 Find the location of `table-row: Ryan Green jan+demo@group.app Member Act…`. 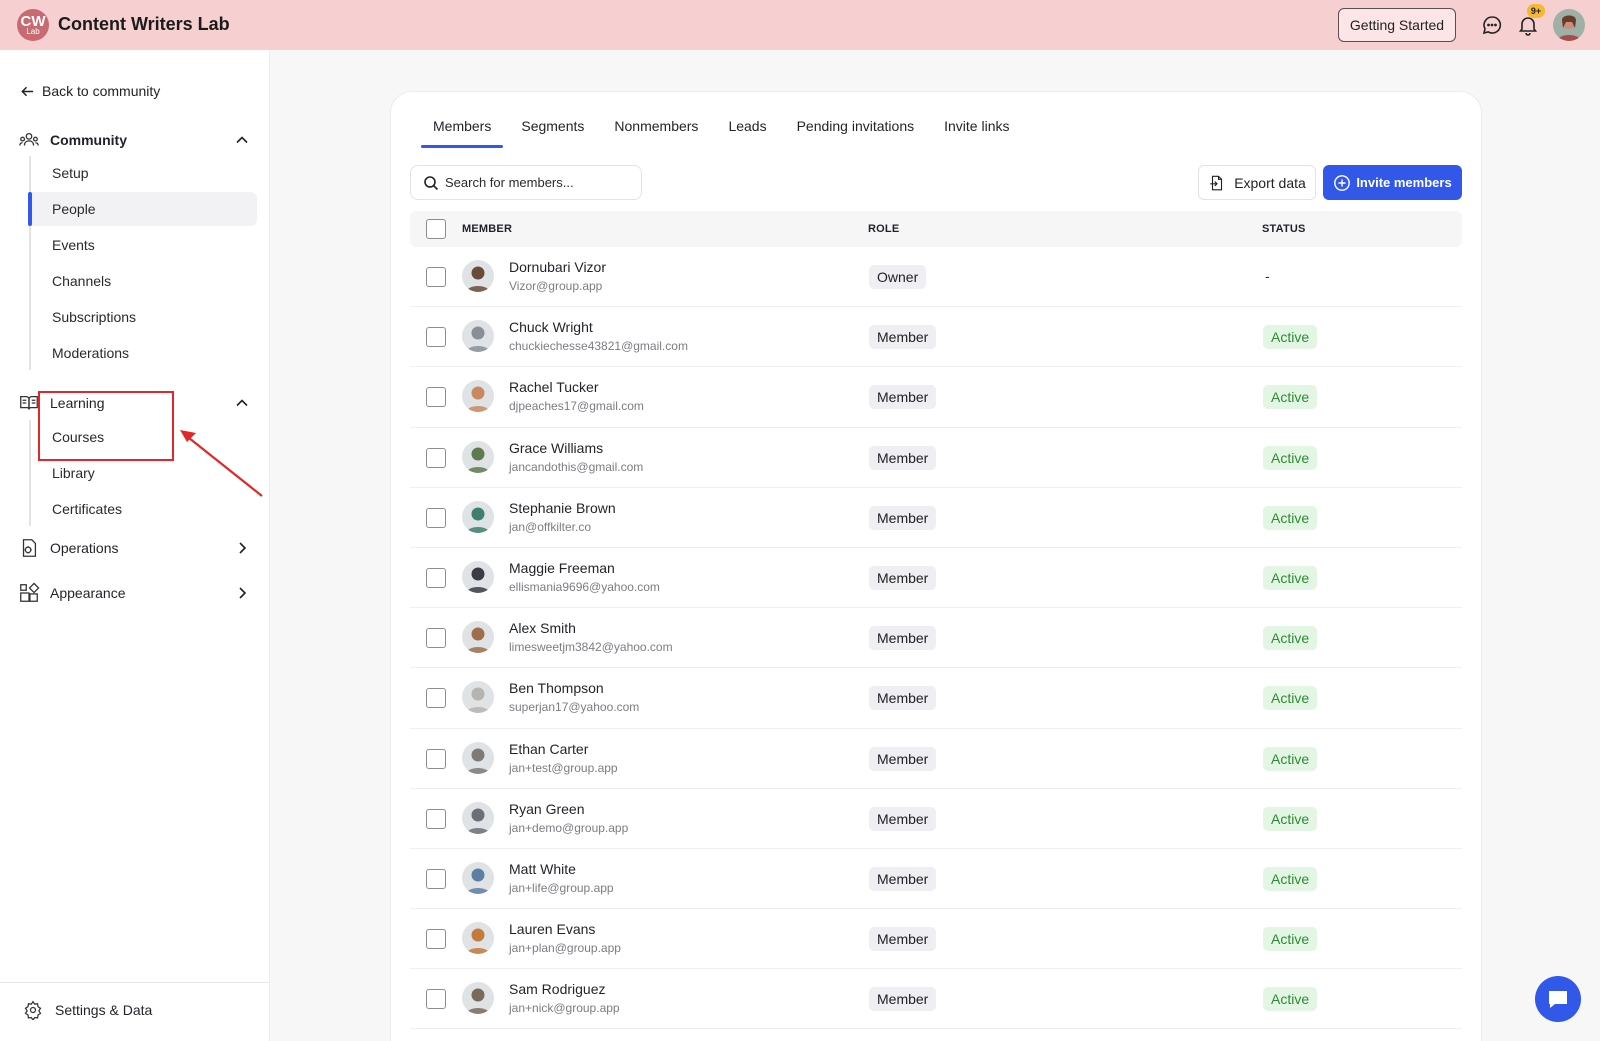

table-row: Ryan Green jan+demo@group.app Member Act… is located at coordinates (936, 819).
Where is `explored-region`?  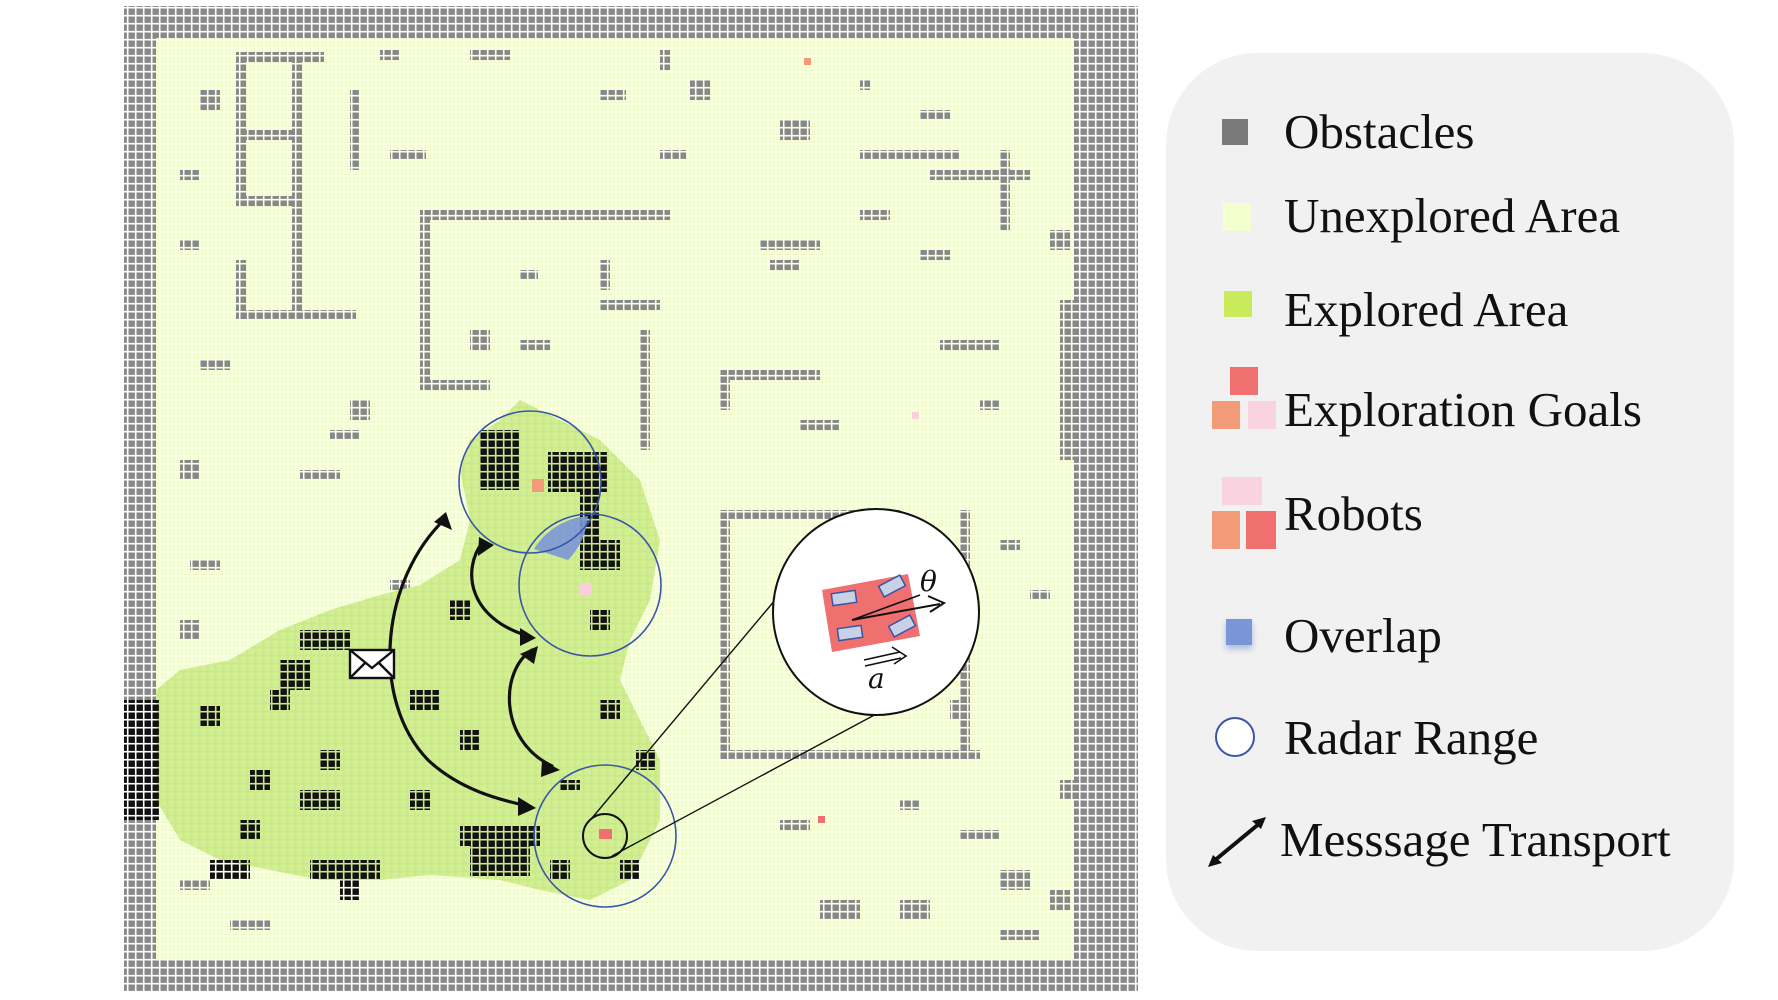
explored-region is located at coordinates (408, 650).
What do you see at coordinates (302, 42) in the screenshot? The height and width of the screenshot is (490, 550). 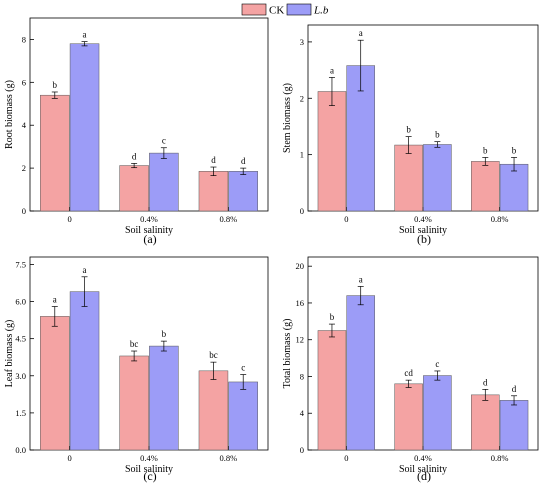 I see `panel-b-ytick-label: 3` at bounding box center [302, 42].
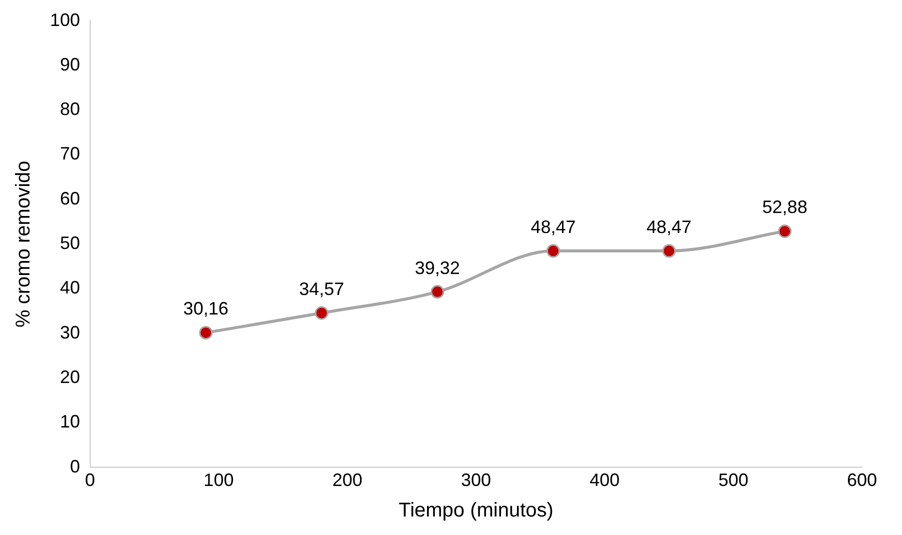  I want to click on x-tick-label: 600, so click(862, 480).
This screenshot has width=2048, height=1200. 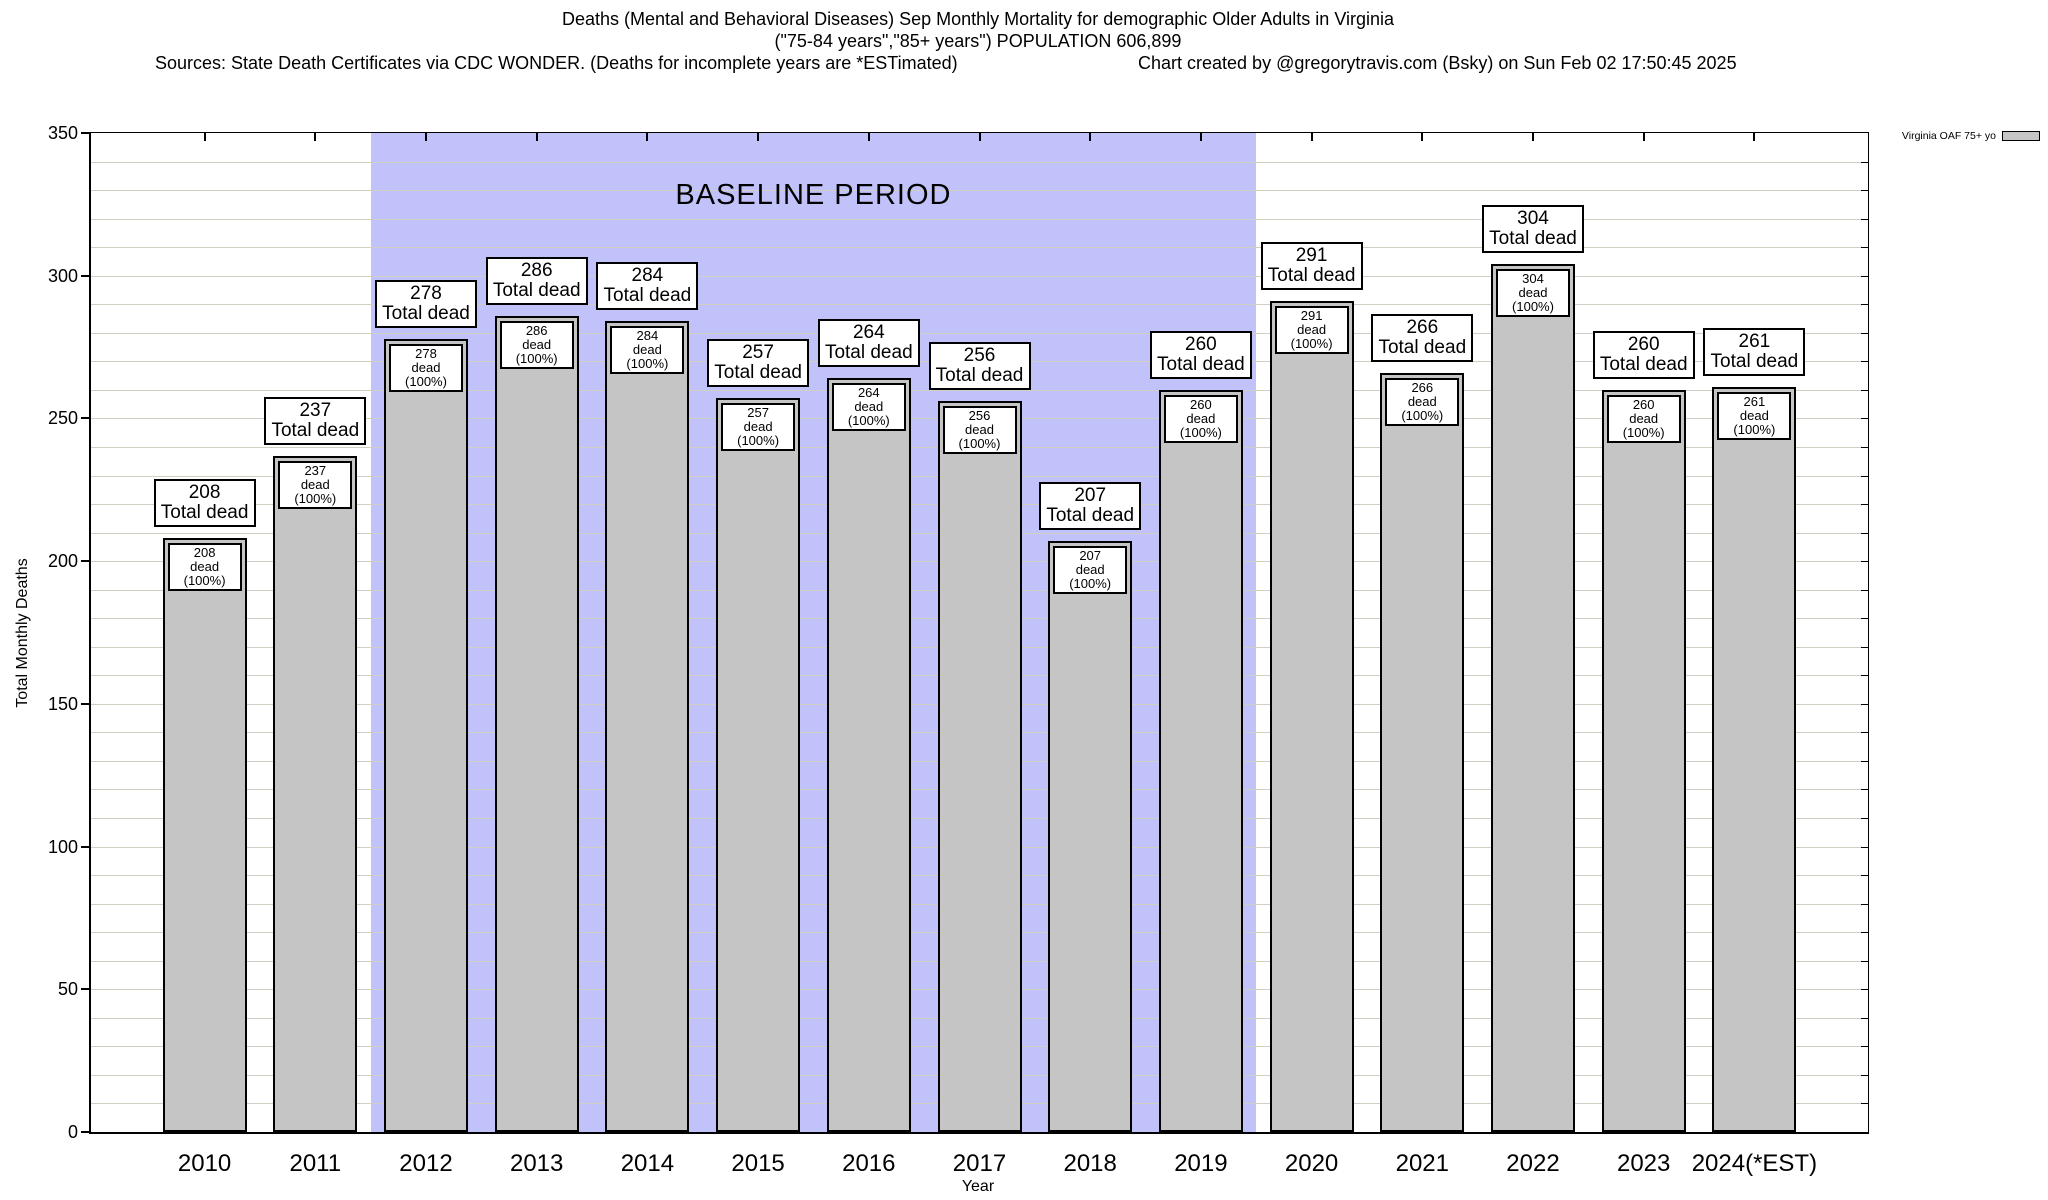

=-=-=-=-=

Assignment ▸
Pull out, word for word, the items from the very beginning through the line that contains "explored-region is located", and leave the pictures out.

Exercise result ▸
 Find the location of `table-row: Ryan Green jan+demo@group.app Member Act…`. 

table-row: Ryan Green jan+demo@group.app Member Act… is located at coordinates (936, 819).
Where is `explored-region`?  
explored-region is located at coordinates (408, 650).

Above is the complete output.